What you are asked to do — All lines from the one containing "This screenshot has height=821, width=1456." through the end of the data below must be reproduced exactly, and no others.

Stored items
□ □ □

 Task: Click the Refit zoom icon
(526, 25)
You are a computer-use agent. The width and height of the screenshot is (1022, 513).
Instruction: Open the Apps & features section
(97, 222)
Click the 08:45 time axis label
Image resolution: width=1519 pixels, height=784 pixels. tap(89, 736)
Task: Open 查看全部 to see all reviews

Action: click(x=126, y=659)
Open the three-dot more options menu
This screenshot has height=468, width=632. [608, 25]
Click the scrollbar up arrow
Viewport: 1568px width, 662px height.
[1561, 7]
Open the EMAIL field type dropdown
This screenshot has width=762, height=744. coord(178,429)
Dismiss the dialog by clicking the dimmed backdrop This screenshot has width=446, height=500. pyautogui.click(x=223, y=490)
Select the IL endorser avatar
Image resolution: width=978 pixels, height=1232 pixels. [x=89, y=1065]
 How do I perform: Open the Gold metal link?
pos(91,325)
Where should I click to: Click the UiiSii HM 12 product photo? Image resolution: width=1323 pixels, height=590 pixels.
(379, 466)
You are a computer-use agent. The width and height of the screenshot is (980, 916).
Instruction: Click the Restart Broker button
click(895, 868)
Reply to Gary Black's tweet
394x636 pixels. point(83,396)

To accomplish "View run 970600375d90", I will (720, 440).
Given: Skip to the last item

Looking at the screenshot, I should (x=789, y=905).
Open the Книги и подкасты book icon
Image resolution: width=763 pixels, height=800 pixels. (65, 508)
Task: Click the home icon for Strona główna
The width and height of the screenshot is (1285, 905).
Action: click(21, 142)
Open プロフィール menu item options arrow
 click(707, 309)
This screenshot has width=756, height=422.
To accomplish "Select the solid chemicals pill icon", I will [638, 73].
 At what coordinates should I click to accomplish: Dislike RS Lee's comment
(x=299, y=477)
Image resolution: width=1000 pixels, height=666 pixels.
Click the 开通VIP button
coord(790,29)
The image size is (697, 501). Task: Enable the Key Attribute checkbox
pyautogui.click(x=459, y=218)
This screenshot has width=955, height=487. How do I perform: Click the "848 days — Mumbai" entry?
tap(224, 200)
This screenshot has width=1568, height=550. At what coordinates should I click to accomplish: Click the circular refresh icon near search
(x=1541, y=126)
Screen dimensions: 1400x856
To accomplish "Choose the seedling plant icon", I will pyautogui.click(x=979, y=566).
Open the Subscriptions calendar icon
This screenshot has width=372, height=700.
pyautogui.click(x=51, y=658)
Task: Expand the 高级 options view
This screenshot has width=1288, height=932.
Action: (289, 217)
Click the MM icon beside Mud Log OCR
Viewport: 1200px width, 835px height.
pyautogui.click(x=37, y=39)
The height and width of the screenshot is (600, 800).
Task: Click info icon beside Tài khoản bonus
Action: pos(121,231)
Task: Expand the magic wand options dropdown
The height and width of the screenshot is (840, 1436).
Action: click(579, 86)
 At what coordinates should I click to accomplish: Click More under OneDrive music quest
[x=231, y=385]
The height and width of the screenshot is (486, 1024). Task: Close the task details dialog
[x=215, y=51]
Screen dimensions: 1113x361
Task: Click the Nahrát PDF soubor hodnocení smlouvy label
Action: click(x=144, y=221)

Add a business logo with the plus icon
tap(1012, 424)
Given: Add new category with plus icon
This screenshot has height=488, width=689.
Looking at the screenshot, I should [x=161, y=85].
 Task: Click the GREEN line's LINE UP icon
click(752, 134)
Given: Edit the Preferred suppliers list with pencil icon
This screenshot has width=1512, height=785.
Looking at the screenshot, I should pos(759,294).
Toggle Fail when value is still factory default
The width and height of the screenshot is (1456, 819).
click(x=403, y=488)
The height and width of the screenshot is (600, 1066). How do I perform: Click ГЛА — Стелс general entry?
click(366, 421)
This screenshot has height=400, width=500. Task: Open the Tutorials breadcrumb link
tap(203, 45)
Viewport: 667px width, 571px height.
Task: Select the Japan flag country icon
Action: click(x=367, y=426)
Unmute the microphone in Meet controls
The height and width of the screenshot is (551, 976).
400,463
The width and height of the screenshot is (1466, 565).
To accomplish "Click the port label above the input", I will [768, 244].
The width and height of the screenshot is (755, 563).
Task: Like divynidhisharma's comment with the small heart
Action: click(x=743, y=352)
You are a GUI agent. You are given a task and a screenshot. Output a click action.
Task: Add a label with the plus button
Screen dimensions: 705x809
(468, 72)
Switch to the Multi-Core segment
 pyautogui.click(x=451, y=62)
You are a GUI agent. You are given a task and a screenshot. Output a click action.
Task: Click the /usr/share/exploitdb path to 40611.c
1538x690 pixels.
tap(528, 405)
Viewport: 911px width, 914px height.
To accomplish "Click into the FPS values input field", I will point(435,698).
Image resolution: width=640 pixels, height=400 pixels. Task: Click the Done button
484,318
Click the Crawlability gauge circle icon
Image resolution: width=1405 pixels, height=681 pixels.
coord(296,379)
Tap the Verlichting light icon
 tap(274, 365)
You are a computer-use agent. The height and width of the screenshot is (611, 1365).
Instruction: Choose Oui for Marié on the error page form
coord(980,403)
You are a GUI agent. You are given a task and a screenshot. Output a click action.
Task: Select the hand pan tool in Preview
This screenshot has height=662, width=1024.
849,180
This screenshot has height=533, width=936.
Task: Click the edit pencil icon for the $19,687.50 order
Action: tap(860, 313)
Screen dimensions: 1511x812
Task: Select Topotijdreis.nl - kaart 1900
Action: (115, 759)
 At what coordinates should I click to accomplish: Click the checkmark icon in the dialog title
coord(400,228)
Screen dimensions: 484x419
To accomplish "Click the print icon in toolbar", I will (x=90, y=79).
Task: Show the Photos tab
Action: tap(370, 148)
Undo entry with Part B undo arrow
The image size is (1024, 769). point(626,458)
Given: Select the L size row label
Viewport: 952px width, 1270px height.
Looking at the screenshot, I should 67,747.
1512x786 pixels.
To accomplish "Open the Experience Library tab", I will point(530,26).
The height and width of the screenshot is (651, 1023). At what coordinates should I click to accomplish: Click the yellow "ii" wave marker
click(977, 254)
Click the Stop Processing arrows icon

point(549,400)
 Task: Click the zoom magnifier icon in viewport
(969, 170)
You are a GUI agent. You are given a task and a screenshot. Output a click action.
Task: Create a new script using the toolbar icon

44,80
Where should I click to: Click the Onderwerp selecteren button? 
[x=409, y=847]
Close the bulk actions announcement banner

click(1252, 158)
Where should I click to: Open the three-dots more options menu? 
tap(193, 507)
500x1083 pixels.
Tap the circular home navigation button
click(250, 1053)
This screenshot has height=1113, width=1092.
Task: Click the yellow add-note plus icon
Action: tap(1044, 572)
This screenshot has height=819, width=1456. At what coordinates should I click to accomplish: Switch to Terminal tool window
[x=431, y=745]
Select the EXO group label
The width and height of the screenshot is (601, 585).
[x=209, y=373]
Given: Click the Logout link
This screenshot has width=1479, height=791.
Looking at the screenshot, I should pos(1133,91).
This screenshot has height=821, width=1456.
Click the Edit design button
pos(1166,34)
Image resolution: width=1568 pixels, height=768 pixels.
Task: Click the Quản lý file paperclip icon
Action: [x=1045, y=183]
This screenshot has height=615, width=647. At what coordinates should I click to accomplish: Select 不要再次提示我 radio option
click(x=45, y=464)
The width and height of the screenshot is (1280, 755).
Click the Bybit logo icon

□ □ □

Response to the exercise —
This screenshot has height=821, width=1456.
Click the Edit design button
pos(1166,34)
Image resolution: width=1568 pixels, height=768 pixels.
Task: Click the Quản lý file paperclip icon
Action: [x=1045, y=183]
This screenshot has height=615, width=647. At what coordinates should I click to accomplish: Select 不要再次提示我 radio option
click(x=45, y=464)
The width and height of the screenshot is (1280, 755).
Click the Bybit logo icon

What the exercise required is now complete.